Nationwide, gas costs about $3.50 per gallon, down from a peak of more than $5 last year. Grocery costs are growing more slowly, with prices on some items, such as eggs, falling 40% since the start of the year. Rents have plateaued in many cities and are beginning to fall in places like California and Florida, according to ApartmentList. And a report on digital spending by Adobe showed that online prices in June grew at the slowest rate in over three years.

"All in all, 'disinflation' is having its first annual anniversary, and more decline could be in store," Ben Emons of Newedge Wealth wrote in a recent research note.

Home prices and rents predicted to fall this year 03:42

To be sure, many categories of spending are still seeing rising prices.

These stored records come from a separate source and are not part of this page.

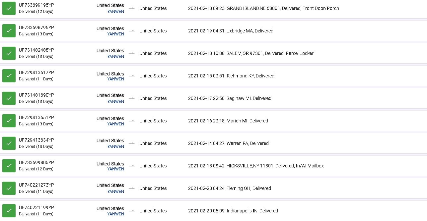Open tracking number UF733699195YP
427x221 pixels.
tap(36, 5)
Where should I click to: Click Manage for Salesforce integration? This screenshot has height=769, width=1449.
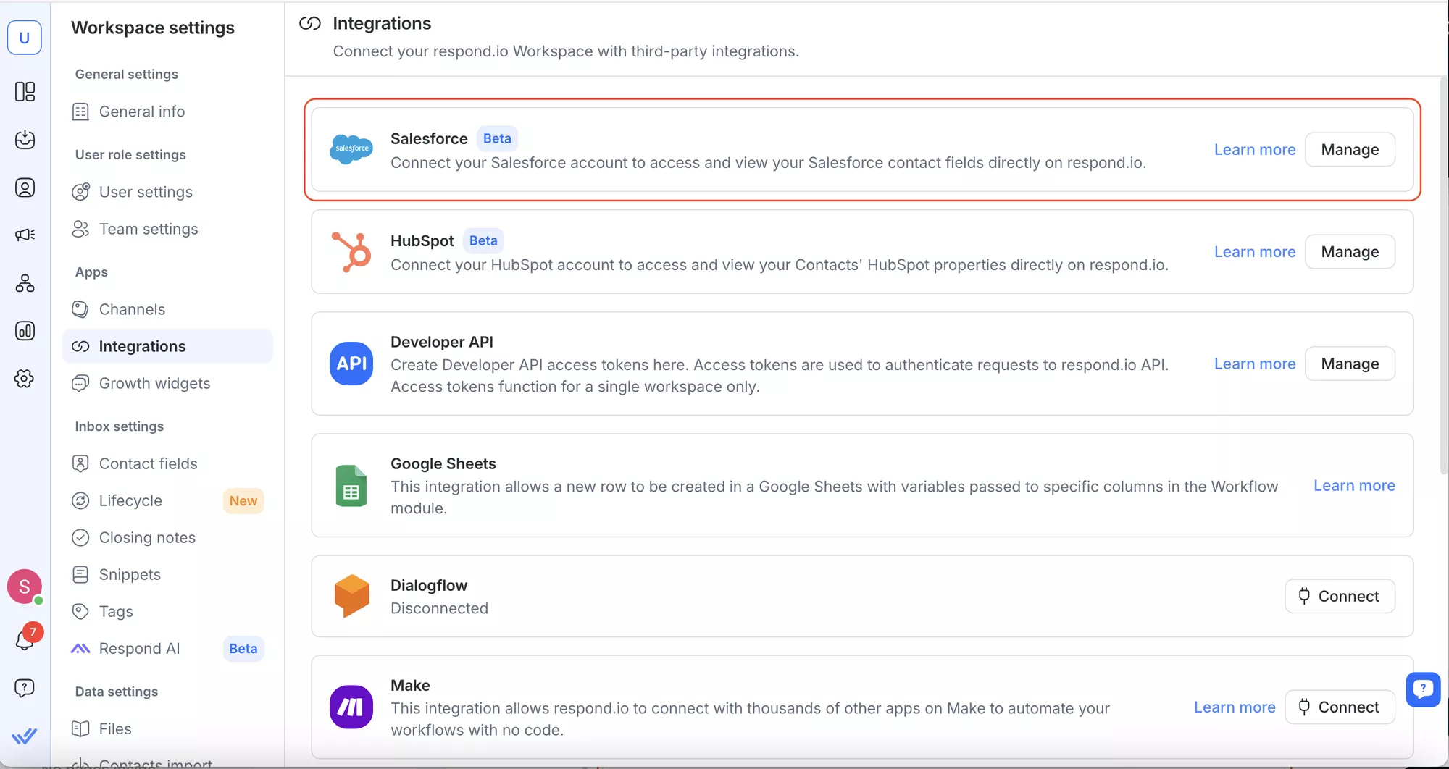coord(1350,149)
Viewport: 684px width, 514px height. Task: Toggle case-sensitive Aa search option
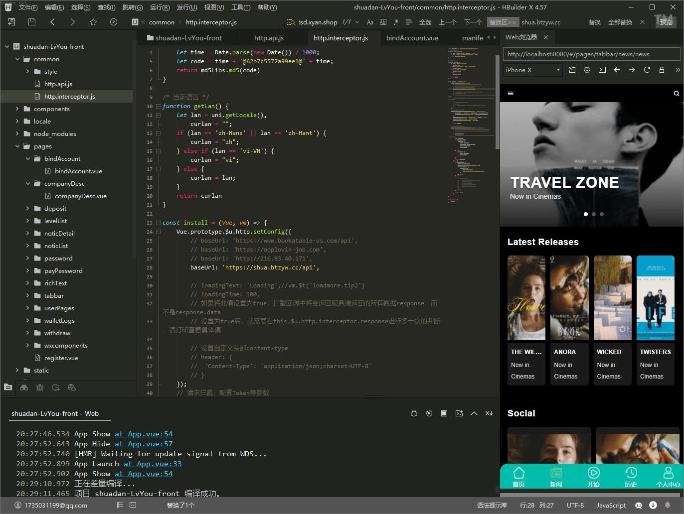pyautogui.click(x=370, y=22)
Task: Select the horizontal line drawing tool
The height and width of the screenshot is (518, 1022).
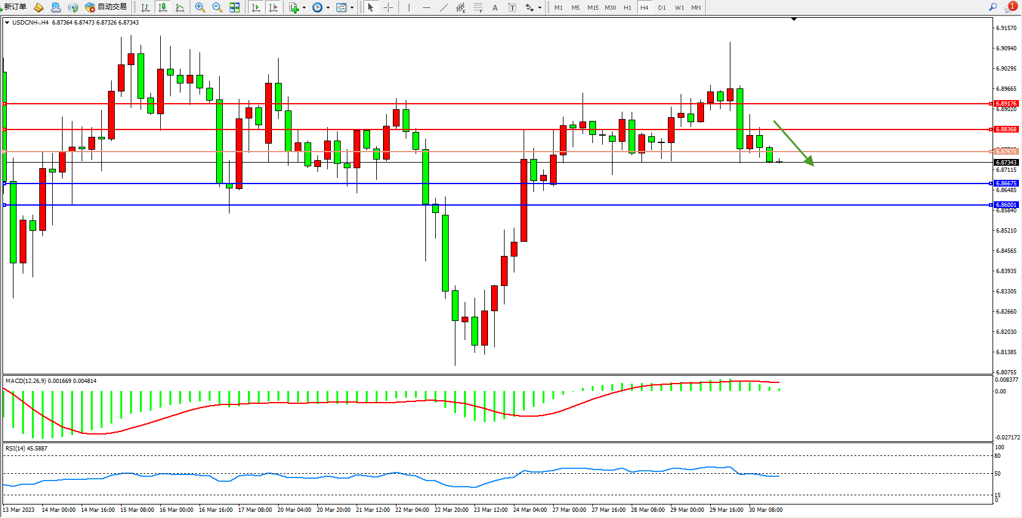Action: [427, 7]
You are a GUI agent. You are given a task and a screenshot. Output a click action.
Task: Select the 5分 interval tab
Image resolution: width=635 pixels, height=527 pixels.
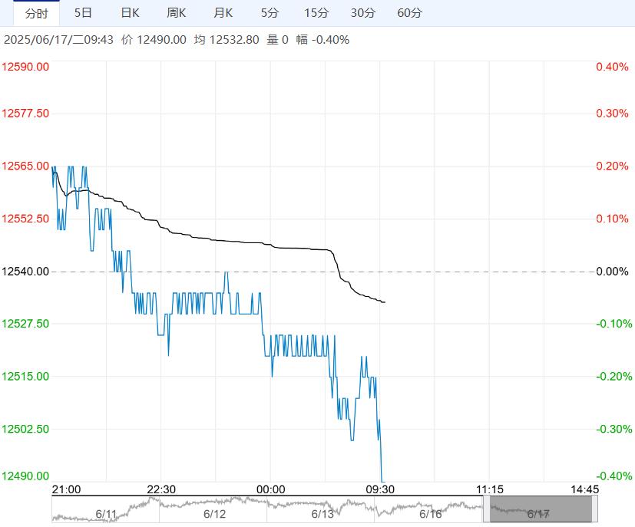(x=270, y=13)
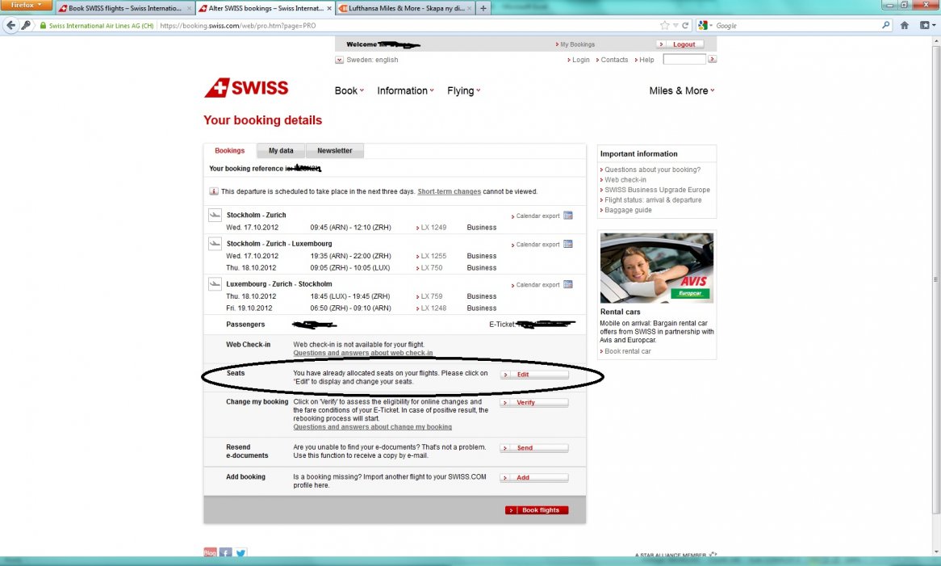
Task: Click the SWISS logo
Action: (246, 89)
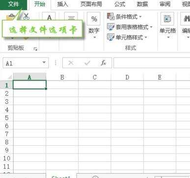The height and width of the screenshot is (178, 190).
Task: Click the insert function fx icon
Action: pos(103,63)
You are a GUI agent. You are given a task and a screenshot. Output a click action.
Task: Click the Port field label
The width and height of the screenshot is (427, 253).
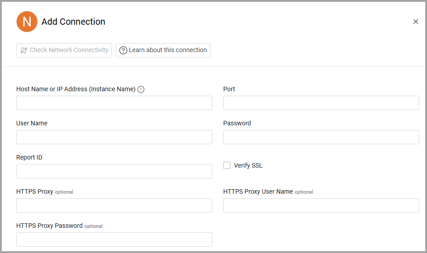click(229, 89)
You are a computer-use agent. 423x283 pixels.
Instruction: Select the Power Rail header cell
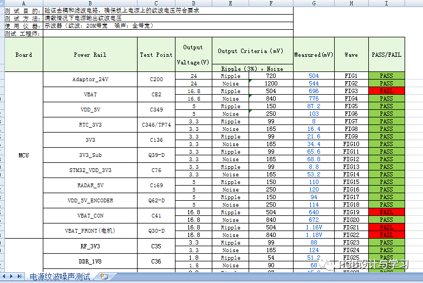point(90,55)
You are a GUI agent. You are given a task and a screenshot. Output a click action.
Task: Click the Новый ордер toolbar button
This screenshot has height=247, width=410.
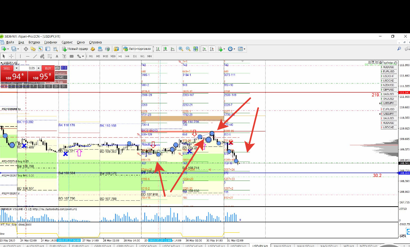click(75, 49)
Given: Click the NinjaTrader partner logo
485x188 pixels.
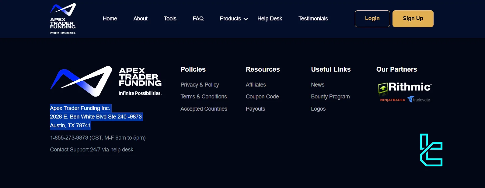Looking at the screenshot, I should pos(393,100).
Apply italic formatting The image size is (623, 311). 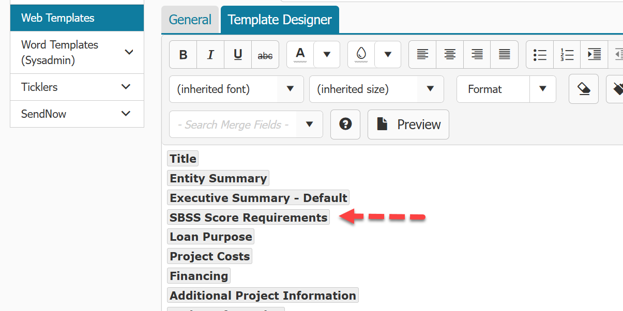point(210,55)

So-called core inflation, which excludes volatile food and energy prices, is growing at an annual rate of 4.8%. That's far faster than the Federal Reserve's 2% target, driven higher by burgeoning prices for services, such as travel, car insurance and child care. But the strong job market increases the odds the Fed can lower inflation without crushing consumers, some experts think. 

"The sustained decline in inflation is encouraging news for the U.S. labor market outlook," ZipRecruiter chief economist Julia Pollak said in a report. "It increases the likelihood that the Fed will be able to pause rate hikes after one final July increase, and gradually lower rates through 2024, encouraging private sector investment to pick up again. It also increases the likelihood that U.S. workers will finally receive real wage increases and see their purchasing power expand."